The problem:
Your output should be the line with "Click the resize" and all following lines of the data below, through the end, repeated exactly.

Saved data entries:
*** Block opens ***

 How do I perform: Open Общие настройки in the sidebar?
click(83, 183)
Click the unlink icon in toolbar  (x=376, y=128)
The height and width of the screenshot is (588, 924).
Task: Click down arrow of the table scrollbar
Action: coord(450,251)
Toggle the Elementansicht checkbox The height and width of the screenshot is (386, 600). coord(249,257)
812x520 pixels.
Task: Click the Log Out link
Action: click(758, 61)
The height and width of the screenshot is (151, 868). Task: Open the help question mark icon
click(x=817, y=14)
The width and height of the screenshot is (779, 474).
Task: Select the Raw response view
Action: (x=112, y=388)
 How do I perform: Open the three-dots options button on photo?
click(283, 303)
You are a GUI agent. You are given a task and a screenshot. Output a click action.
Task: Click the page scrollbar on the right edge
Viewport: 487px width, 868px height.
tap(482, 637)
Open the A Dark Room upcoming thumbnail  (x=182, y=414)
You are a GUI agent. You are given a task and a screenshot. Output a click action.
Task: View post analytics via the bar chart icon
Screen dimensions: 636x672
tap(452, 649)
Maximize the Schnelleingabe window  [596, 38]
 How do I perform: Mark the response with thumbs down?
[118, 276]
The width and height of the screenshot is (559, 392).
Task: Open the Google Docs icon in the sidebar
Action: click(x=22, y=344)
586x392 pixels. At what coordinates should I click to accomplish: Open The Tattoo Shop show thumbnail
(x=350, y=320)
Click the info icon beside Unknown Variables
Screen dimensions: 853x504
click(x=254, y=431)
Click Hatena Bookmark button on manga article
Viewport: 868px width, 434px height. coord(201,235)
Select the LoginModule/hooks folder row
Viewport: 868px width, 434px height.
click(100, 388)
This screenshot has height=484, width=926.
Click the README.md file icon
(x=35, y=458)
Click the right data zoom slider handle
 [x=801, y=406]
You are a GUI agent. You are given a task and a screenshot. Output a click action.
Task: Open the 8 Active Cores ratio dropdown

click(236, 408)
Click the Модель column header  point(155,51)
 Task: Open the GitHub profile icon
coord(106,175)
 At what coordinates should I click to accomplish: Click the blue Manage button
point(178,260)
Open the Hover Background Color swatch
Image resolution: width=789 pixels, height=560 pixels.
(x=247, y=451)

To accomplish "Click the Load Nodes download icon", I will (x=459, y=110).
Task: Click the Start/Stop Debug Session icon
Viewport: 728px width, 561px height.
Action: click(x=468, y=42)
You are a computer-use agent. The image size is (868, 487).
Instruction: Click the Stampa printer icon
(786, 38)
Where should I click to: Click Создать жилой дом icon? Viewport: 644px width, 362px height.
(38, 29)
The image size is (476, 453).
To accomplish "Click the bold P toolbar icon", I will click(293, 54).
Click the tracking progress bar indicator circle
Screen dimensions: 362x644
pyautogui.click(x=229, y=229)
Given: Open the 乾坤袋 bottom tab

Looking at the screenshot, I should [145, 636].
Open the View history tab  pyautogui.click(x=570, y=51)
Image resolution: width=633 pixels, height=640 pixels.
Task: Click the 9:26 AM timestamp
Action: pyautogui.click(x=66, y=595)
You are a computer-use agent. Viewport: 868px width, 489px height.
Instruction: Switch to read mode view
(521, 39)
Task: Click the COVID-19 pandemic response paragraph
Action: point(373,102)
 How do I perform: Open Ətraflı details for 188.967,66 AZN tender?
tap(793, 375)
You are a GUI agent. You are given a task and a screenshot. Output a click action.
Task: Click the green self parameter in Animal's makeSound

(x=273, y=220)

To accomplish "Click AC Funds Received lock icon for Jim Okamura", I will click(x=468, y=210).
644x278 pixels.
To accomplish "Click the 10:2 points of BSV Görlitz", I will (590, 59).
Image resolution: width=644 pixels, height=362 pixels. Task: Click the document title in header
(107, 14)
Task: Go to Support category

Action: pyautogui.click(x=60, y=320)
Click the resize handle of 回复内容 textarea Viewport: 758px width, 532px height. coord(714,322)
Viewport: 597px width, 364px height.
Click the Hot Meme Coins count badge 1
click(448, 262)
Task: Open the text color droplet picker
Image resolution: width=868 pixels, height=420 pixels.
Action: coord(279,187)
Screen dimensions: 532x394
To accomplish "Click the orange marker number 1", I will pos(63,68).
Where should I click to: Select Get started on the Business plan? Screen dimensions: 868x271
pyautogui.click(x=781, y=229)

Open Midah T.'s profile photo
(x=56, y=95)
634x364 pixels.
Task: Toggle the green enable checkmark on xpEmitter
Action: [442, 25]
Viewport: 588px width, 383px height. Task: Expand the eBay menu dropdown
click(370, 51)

*** Block closes ***

Solved problem:
Click the resize handle of 回复内容 textarea Viewport: 758px width, 532px height. coord(714,322)
Viewport: 597px width, 364px height.
Click the Hot Meme Coins count badge 1
click(448, 262)
Task: Open the text color droplet picker
Image resolution: width=868 pixels, height=420 pixels.
Action: coord(279,187)
Screen dimensions: 532x394
To accomplish "Click the orange marker number 1", I will pos(63,68).
Where should I click to: Select Get started on the Business plan? Screen dimensions: 868x271
pyautogui.click(x=781, y=229)

Open Midah T.'s profile photo
(x=56, y=95)
634x364 pixels.
Task: Toggle the green enable checkmark on xpEmitter
Action: [442, 25]
Viewport: 588px width, 383px height. Task: Expand the eBay menu dropdown
click(370, 51)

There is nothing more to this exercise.